[ich lese gerade…] Trent D. Reedy – Inshallah, Worte im Sand

Am Wochenende stand ich mal wieder recht unentschlossen vor meinem Regal. So richtig fesseln konnte mich irgendwie keins der Bücher, das ich in den letzten Tagen angefangen habe. Also hab ich mir mal meine Sachbücher rausgekramt, in die ich mal reinschmökern wollte und dabei fiel mir auch Inshallah, Worte im Sand in die Hand.

Also nichts wie ab damit ins Bett und ich kann nur sagen: gute Entscheidung! Der Schreibstil ist flüssig, die Protagonistin sehr liebenswert und die Geschichte interessant; ich hoffe, das bleibt so!
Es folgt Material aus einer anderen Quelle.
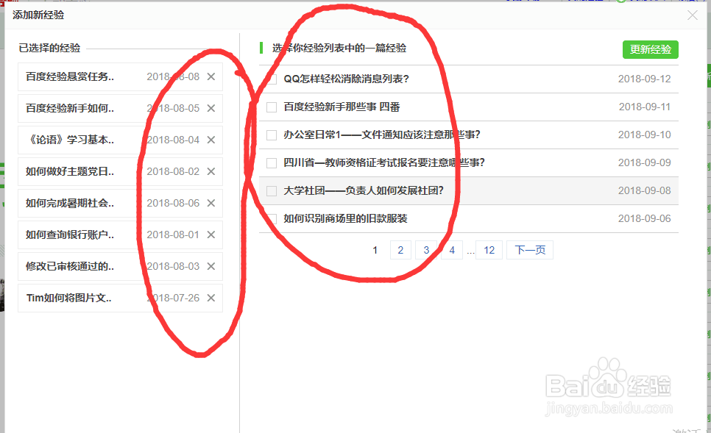Screen dimensions: 711x433
Task: Check the "四川省—教师资格证考试" item
Action: point(271,162)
Die weißgoldenen Strahlen der Sonne brachen durch die Wolken. Hoffentlich war dies eine Botschaft Allahs. Ein Zeichen dafür, dass alles besser wurde. Dass das Leben etwas Wahres, Bleibendes und Sinnvolles bereithielt. Zulaikha hofft. Auf Frieden, jetzt, wo die Taliban fort sind. Darauf, nicht mehr das Eselgesicht mit der Hasenscharte zu sein. Einen Mann zu finden. Lesen und Schreiben zu lernen. Dann kommen die Amerikaner. Sie versprechen, Zulaikhas Mund zu richten. Zugleich trifft sie Meena, die anbietet, sie zu unterrichten. Darf Zulaikha hoffen, dass ihre Träume wahr werden?